## [DOCUMENT SECTION]
[Start of Attachment]

The latest addition to Balmy Alley’s rich collection of murals, unveiled on Oct. 13, is an awe-inspiring homage to the female revolutionaries of the past and those who continue to lead the revolution today. In opposition to the patriarchal rule of capitalism over society, artist Lucía González Ippolito’s “Women of the Resistance” mural instills a sense of hope for women and aims to galvanize the community into joining the resistance effort that these women have started.
Work on the mural began in June of 2018, following the death of local activist and part-owner of the building Judy Brady. Brady, who passed away in 2017, had asked Ippolito about creating a new mural. “Women of the Resistance” replaced a dilapidated piece that had not been retouched since the 1980s. After a meeting with the San Francisco Poster Syndicate—which was founded by Art Hazelwood at Ippolito’s Alma Mater, the San Francisco Art Institute—she and the rest of her majority-female crew got to work.
“Women of the Resistance” portrays 38 female activists arranged into three rows: the first row includes activists under 20, the second row displays activists between 20 to 30 years of age and the last row holds the “veterans of activism,” as Ippolito put it. The number of these veterans was purposely kept to a minimum when designing the piece, so as to highlight women currently putting in work who don’t receive as much media coverage.

[End of Attachment]

## [SUPPLIED DATA]
[Start of Attachment]

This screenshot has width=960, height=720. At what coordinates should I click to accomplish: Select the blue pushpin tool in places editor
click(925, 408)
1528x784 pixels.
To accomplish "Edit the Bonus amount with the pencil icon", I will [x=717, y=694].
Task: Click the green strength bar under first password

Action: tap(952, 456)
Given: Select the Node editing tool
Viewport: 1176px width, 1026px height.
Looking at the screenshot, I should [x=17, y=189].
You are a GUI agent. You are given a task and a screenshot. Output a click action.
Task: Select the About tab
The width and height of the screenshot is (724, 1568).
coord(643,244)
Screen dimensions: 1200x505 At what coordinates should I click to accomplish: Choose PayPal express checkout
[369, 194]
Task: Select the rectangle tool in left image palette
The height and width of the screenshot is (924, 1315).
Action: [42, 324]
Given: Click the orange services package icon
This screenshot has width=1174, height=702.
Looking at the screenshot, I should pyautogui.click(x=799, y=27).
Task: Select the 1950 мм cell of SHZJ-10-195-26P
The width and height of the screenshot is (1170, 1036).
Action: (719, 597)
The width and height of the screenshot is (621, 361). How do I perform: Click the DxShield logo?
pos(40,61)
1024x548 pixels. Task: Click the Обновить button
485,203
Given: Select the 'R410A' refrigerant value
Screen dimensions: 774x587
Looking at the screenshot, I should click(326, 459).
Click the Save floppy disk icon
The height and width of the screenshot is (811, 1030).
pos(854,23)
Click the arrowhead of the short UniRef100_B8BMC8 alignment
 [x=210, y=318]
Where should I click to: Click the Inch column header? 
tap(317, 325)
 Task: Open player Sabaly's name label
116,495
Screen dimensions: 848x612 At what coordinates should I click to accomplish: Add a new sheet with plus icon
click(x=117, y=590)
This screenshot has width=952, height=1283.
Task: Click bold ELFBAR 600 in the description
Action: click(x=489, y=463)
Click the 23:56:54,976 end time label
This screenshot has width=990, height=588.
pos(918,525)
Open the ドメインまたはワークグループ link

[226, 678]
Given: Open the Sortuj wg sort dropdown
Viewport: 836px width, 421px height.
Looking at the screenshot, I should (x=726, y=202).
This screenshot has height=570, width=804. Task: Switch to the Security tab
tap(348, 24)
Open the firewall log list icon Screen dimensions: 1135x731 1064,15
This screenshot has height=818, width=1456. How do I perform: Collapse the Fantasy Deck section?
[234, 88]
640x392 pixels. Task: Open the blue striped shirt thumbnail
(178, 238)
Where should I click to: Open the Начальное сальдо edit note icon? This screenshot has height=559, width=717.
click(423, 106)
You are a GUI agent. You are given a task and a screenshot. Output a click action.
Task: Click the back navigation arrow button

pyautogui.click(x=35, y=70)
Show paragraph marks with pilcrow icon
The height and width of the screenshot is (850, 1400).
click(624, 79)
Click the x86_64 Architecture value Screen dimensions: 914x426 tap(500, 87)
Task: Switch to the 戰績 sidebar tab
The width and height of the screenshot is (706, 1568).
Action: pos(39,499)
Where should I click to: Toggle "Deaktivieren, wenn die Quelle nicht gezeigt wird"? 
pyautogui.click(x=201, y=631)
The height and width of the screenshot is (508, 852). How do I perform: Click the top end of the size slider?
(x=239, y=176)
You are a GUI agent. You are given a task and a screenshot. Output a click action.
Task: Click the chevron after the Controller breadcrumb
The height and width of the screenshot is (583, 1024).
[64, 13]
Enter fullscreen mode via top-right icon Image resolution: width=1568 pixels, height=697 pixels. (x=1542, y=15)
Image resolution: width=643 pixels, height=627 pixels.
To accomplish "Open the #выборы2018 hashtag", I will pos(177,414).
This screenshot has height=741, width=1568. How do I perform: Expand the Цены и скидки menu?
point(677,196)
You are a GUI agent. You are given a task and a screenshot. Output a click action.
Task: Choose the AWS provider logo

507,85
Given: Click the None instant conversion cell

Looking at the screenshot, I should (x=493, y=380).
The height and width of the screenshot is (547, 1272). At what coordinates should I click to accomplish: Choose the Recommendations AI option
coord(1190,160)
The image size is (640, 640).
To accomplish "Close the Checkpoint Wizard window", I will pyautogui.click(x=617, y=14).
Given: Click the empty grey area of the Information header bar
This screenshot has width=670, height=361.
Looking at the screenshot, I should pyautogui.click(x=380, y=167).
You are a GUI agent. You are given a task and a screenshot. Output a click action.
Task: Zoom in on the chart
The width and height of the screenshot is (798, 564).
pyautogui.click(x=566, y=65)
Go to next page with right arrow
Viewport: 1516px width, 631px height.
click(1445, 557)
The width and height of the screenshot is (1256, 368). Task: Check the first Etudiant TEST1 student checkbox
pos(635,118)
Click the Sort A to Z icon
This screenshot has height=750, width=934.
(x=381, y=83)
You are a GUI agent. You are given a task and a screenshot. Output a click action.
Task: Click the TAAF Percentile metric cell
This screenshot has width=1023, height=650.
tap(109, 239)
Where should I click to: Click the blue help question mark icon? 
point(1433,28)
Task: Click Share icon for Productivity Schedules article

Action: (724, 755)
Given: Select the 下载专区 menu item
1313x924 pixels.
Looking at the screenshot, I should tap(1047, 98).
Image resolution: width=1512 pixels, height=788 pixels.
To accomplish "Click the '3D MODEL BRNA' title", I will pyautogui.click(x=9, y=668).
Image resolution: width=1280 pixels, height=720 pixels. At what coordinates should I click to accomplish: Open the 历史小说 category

[End of Attachment]

## [EXERCISE PROMPT]
Answer these questions from the text on the Balmy Alley mural.
(a) On what date was "Women of the Resistance" unveiled?
(b) Which local activist and part-owner of the building had asked Ippolito about creating a new mural?
(c) How many female activists does the mural portray?
These records were taken from a different source than the text.

## [REPLY]
(a) Oct. 13
(b) Judy Brady
(c) 38